==== Input data ====

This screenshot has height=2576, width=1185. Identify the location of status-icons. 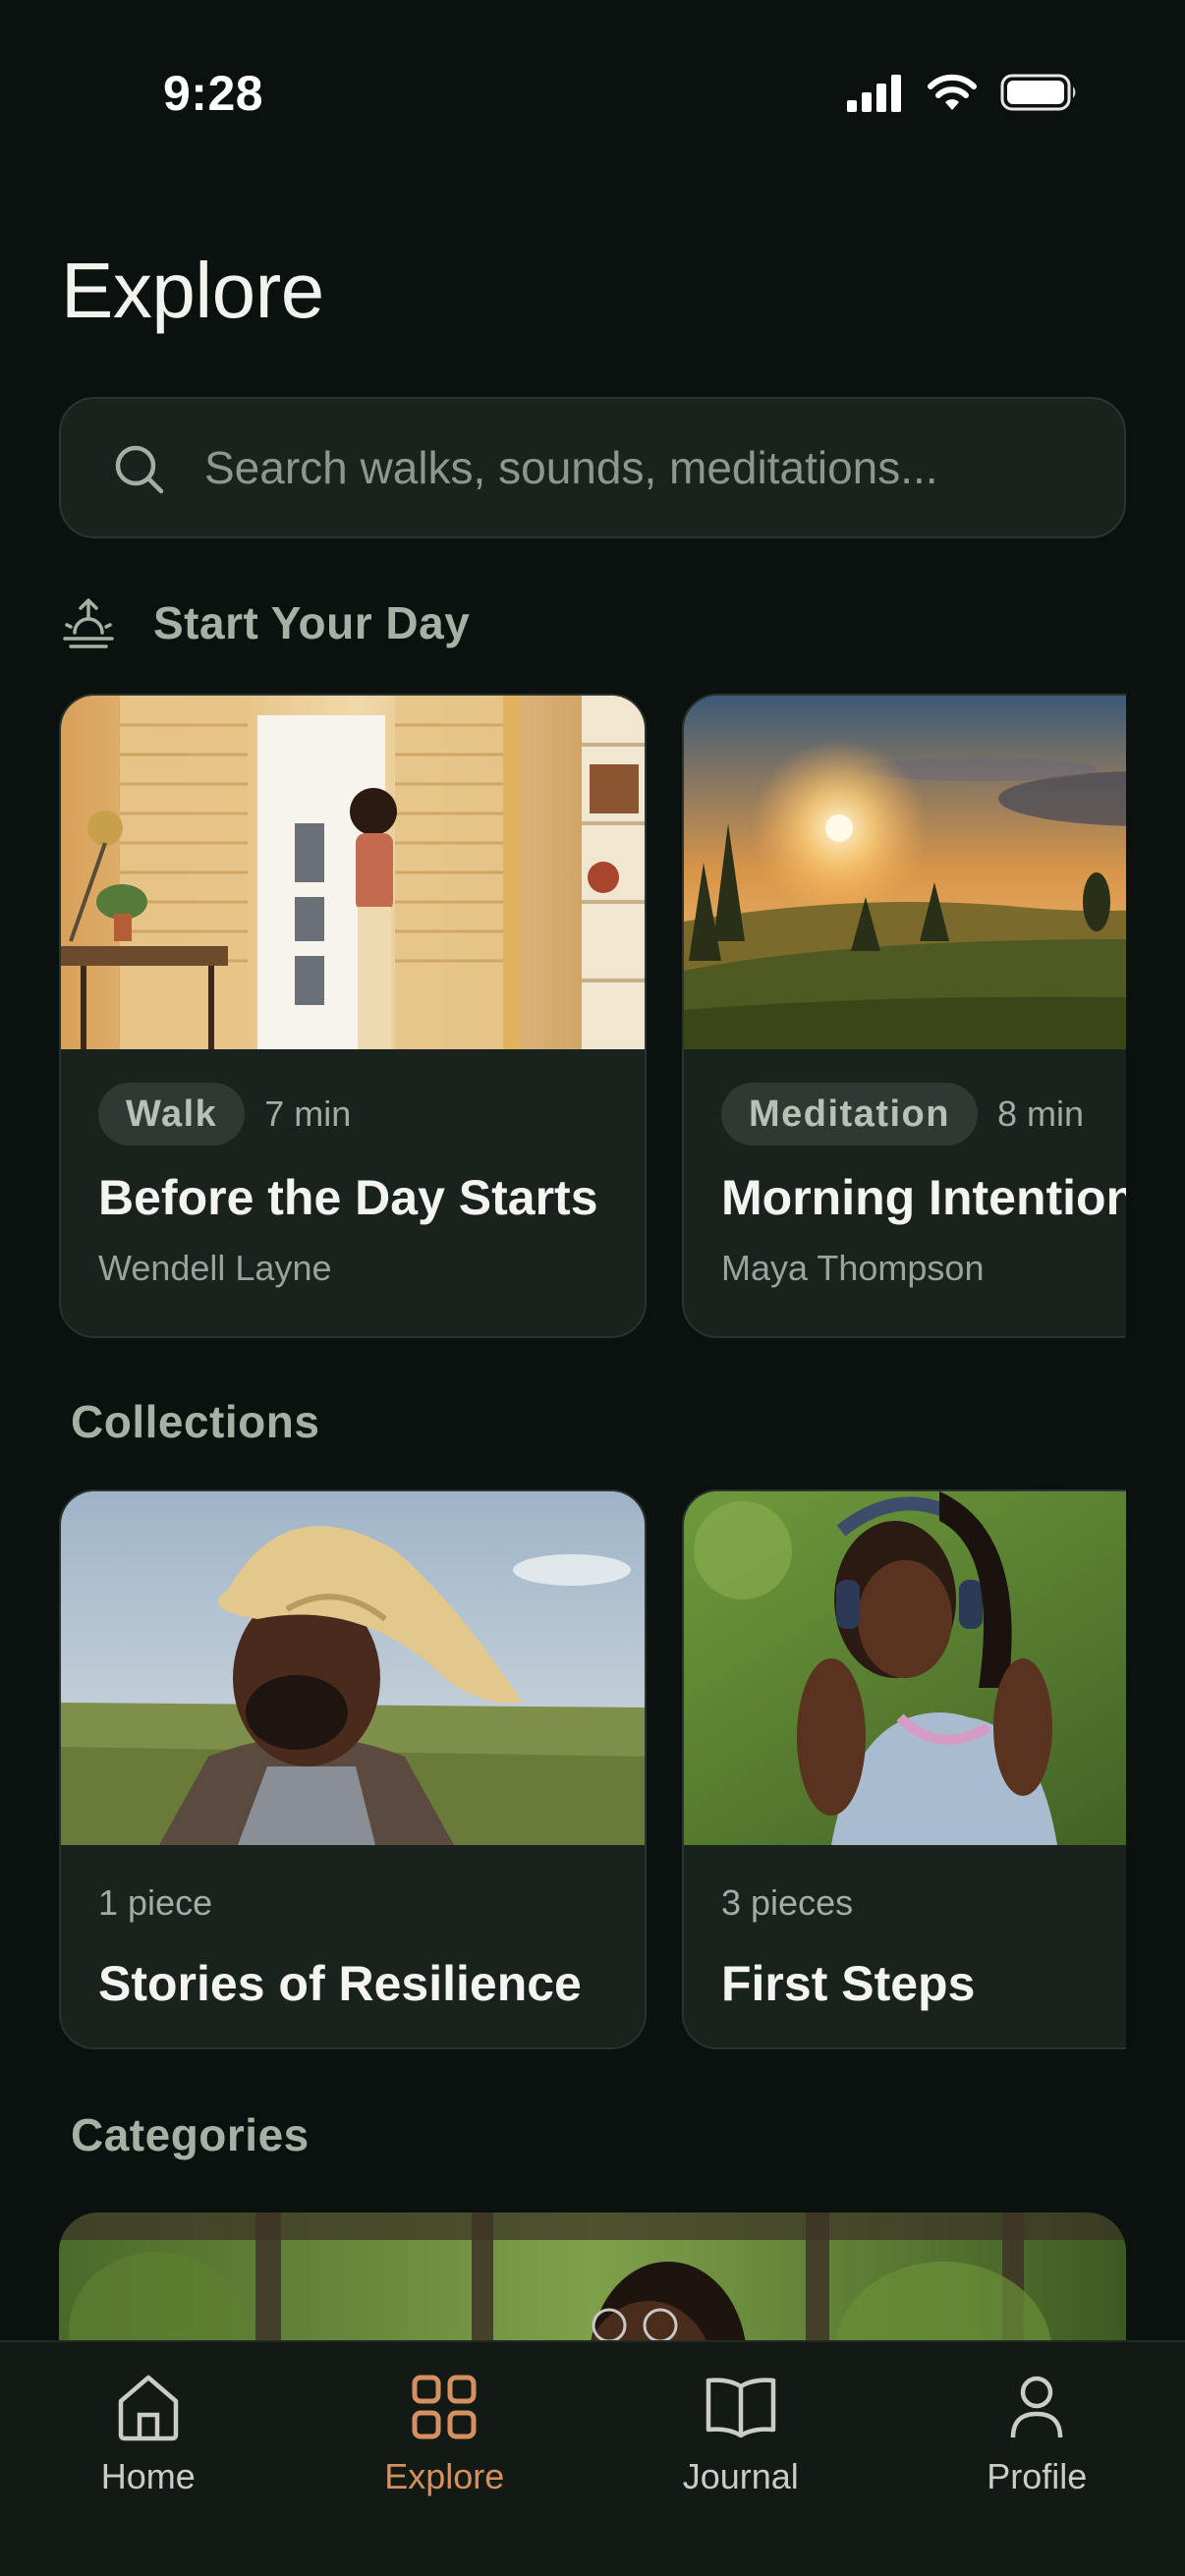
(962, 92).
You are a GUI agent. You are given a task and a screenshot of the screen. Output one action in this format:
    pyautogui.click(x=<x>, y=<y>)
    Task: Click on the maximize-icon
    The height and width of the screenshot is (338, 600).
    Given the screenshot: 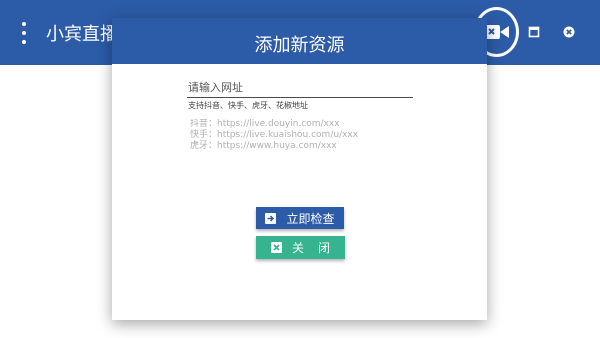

====

Convert every line of the records above into a numbered list, omitting any blank lines. Leave the pictures out of the answer.

Result below:
1. This screenshot has height=2576, width=1185. Identify the location of status-icons. 
2. (962, 92).
3. You are a GUI agent. You are given a task and a screenshot of the screen. Output one action in this format:
4.     pyautogui.click(x=<x>, y=<y>)
5.     Task: Click on the maximize-icon
6.     The height and width of the screenshot is (338, 600).
7.     Given the screenshot: 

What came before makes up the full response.